Ideas, thoughts, and resources from the permanently curious.
Living World Politics Business SciTech Health Entertainment Opinion Sports About Contact
 
StumbleUpon Toolbar   del.ici.us Save This Page!    
 
 

Lessons learned about risk management (3/24/05)

Again we find ourselves in the midst of a Squirrel, Inc. story, this time at the Division of Financial Management where some Risk Management concerns have arisen. SNSI is a regional stock index of Squirrel Nut stocks, a massive zillion acorns a year market.

Hello,

I've already got some experience with Risk Management due to SNSI and a few other things, so I figured I'd compose a lessons learned document. Please let me know if it is helpful.

With the old SNSI system the impetus was on the clients (TV & Newspapers) to notify us when the system went wrong. This, of course, created no end of stress for everyone involved and in general involved a lot of screaming. With the new system we tried to put some safeguards in place to have the system notify us if there was an issue. Nairc and I coded so many fail safes into it that it should never have failed, and yet it did. Things beyond our control, like the network or email, would have a blip and mess the system up, and then we'd still be in the same boat as before except even more exasperated because we'd done so much work to prevent it and it still happened. Half the time one of our fail-safes had a bug that caused the system to fail, so it was almost like the system was better off before all of that work we'd done. I coded fail-safes for the fail-safes, and in general went down a never ending hole where I felt like I was trying to respond to an endless list of possibilities and the various combinations and permutations from them.

In the end, the breakthrough came from changing my thinking. I took the perspective of a client and had the deliverables sent to my phone via SMS. So, while in the past I'd be chained to a computer every week day @ 5, by assuming this new perspective I was able to gain a degree of freedom in that I just needed to be near a computer IF I didn't get the emails on my phone. I also ditched the fail-safes and focused on fixing the bugs in the "main" code, and stuck in wait times to give the code time to jump to the next section. Rather than depending on something happening exactly when I wanted it to, I had it try it a few times so if the first one failed because some other part of the program hadn't finished, it'd accept that, wait a bit, and then move on. In other words, I coded it to expect failure and sense success, which is a lot less complicated (see point #3 below) than "sensing" failure due to the many known and unknown facets of failure.

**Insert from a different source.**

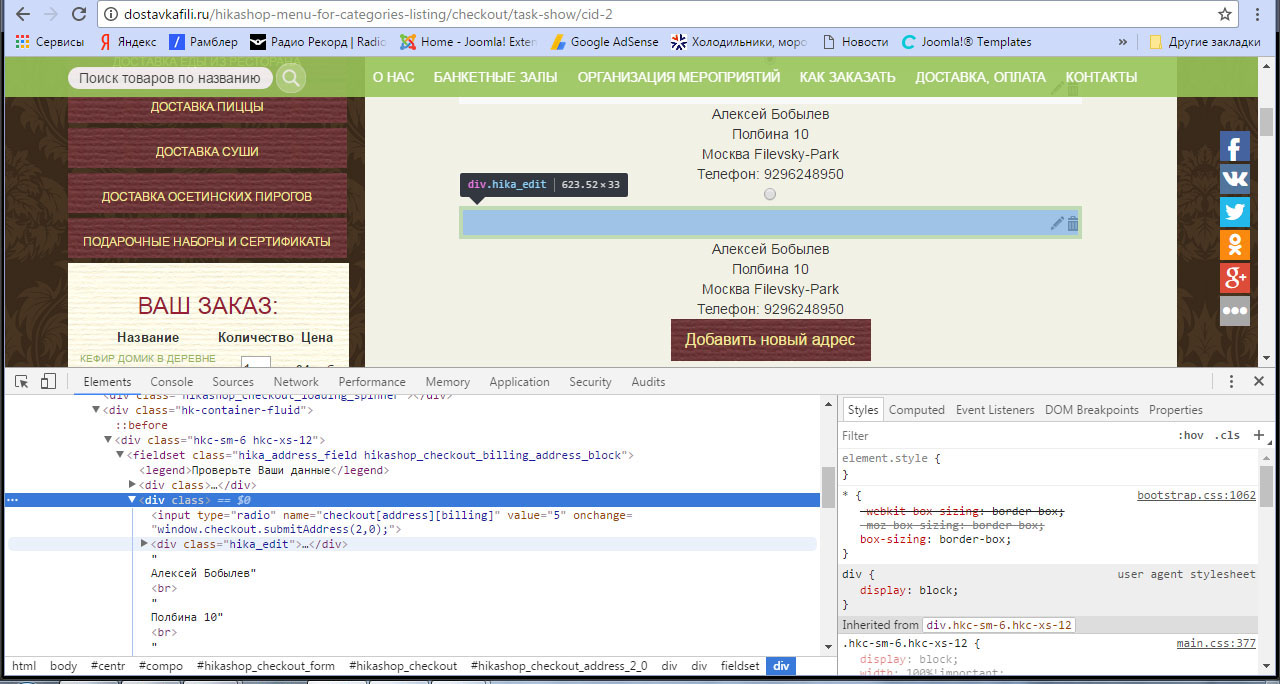Share via the Facebook icon
The image size is (1280, 684).
coord(1234,148)
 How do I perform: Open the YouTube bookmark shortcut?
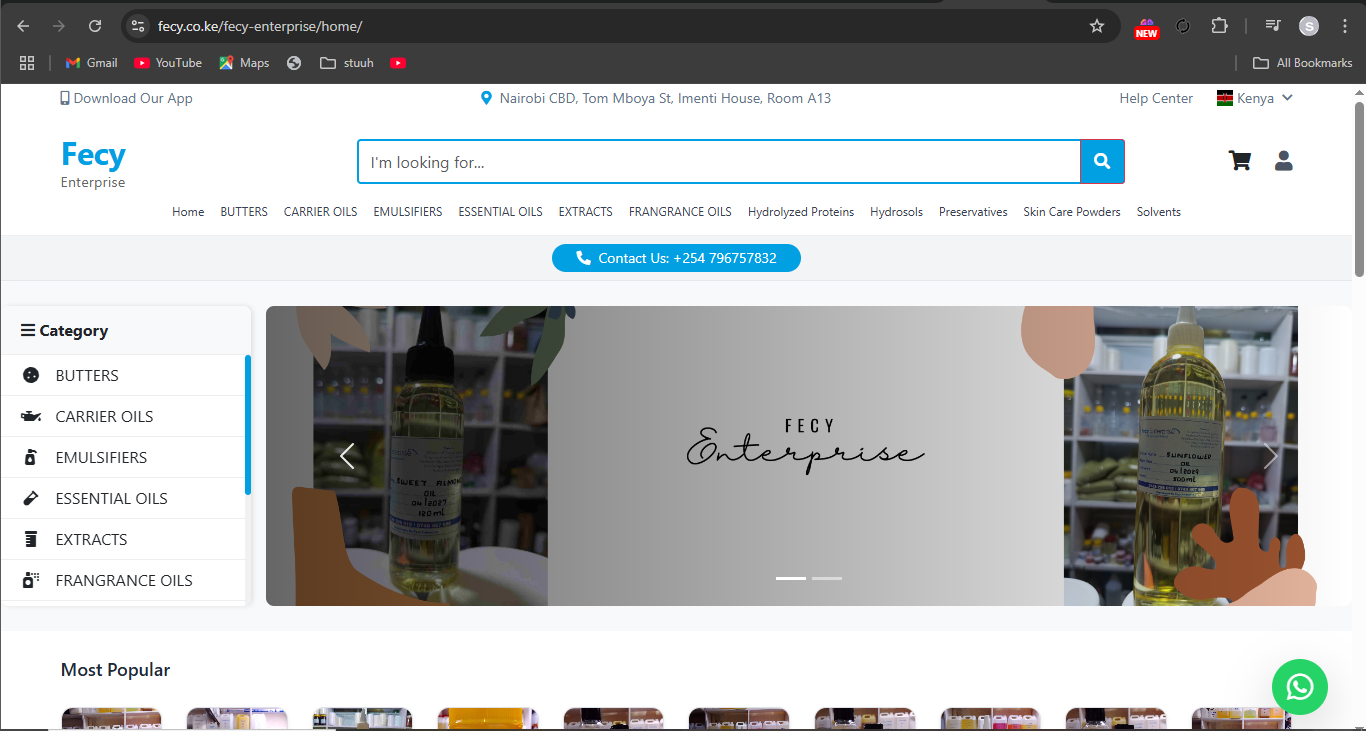click(x=168, y=63)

One other thing that made a huge difference was ditching the bells and whistles we had used to get data to the clients, and giving them more ways to get the data. So they still get the data via email, but if the emails fail they also know that after a certain time the data is uploaded to a web server, and they can check a really simple webpage to get whatever they need instead of the slower main page. So while the main SNSI page is data intensive and takes some time to load (encouraging stress, I might add):

they now have a quick and simple page to use:

On that page I also gave them open access to the data itself, so they are free to use their own graphs if they wish. They've got the data so their not dependant on our graphs, which would occasionally fail or be a little messed up. Again, it is all about providing them with choices to do as they please.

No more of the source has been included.